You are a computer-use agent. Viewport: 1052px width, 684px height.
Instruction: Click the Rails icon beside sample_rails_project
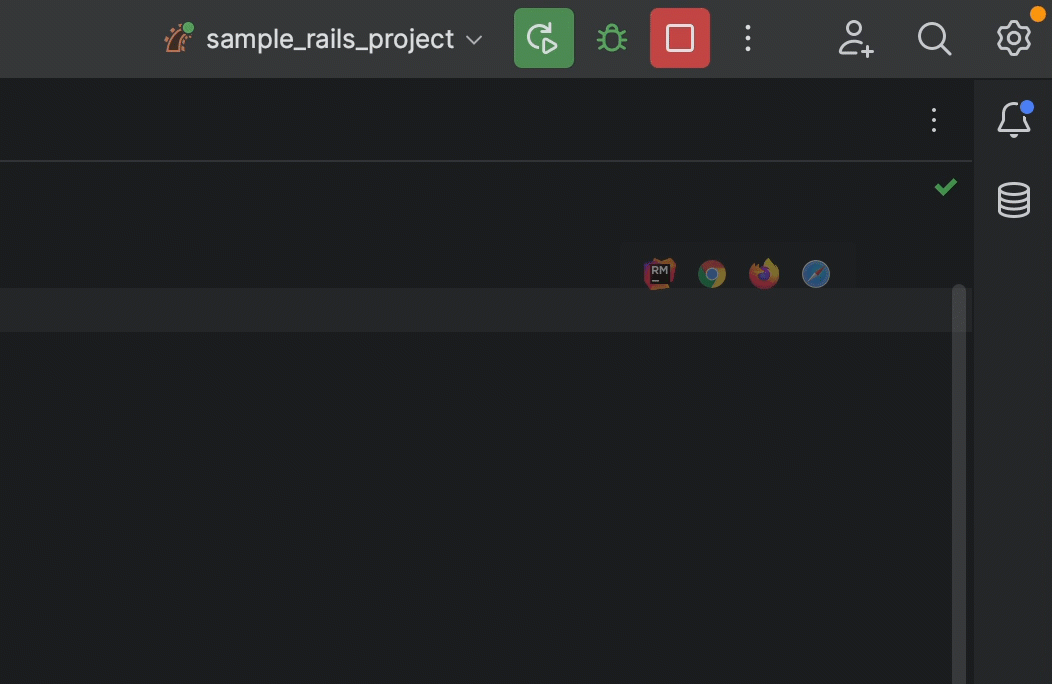179,39
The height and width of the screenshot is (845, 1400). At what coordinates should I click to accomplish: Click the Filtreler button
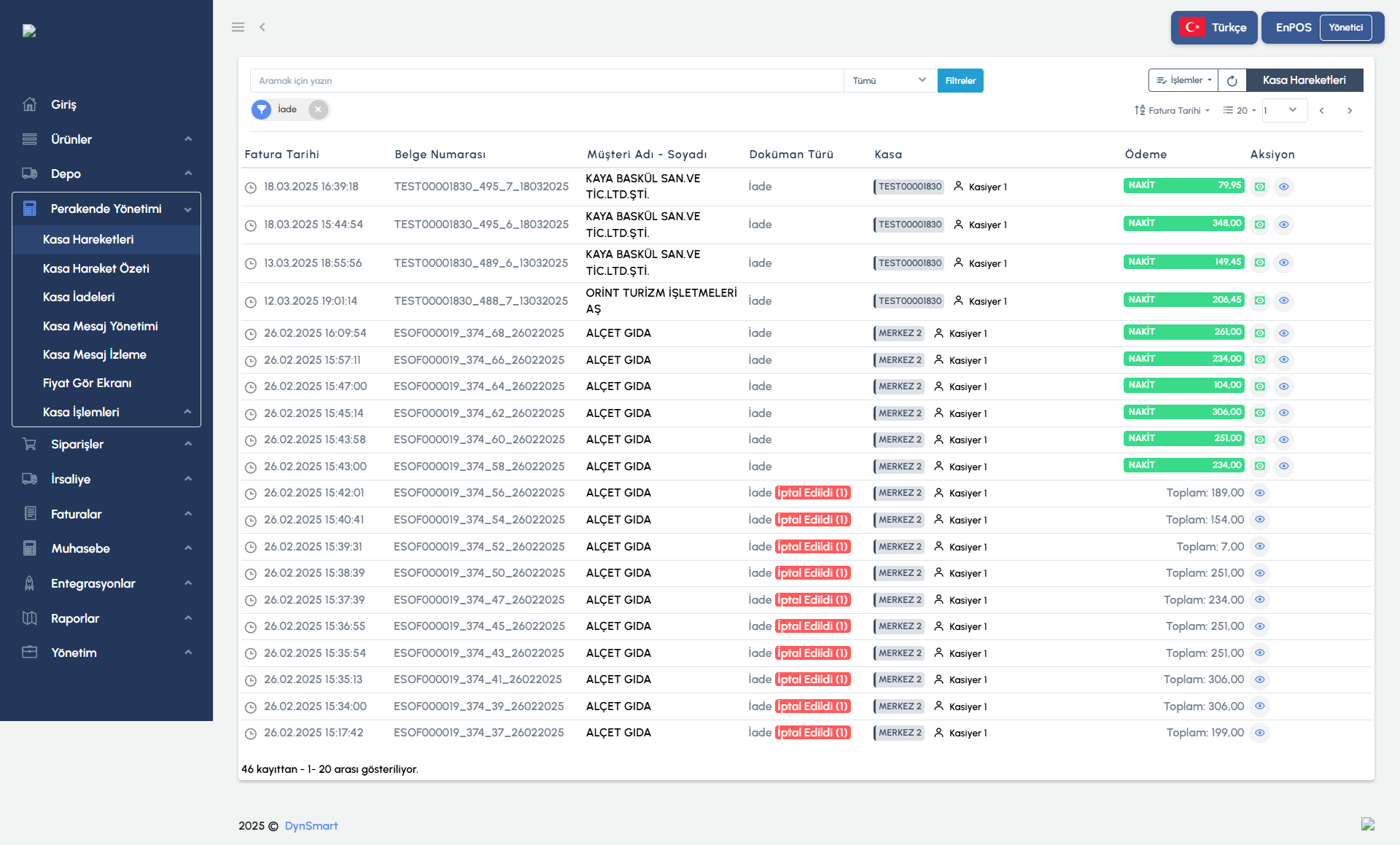pyautogui.click(x=960, y=81)
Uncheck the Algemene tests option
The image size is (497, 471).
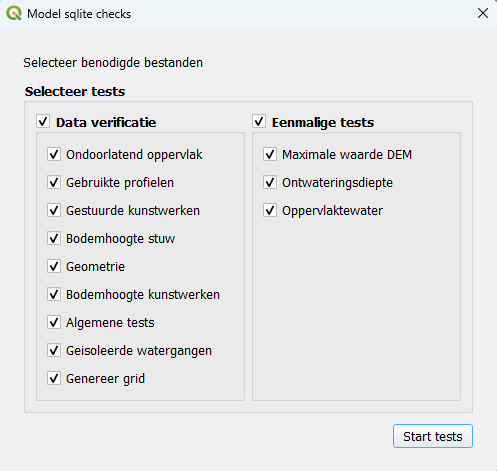(x=54, y=323)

————————

Beginning at the line that contains "The height and" and continuing through the end of the material, reproduce every line in full, increasing each coordinate in the answers by 78. Omit the pictures from your reply.

The height and width of the screenshot is (845, 1400). At what coordinates should I click to accomplish: Click the Filtreler button
pyautogui.click(x=1038, y=159)
Uncheck the Algemene tests option
The image size is (497, 471).
(x=132, y=401)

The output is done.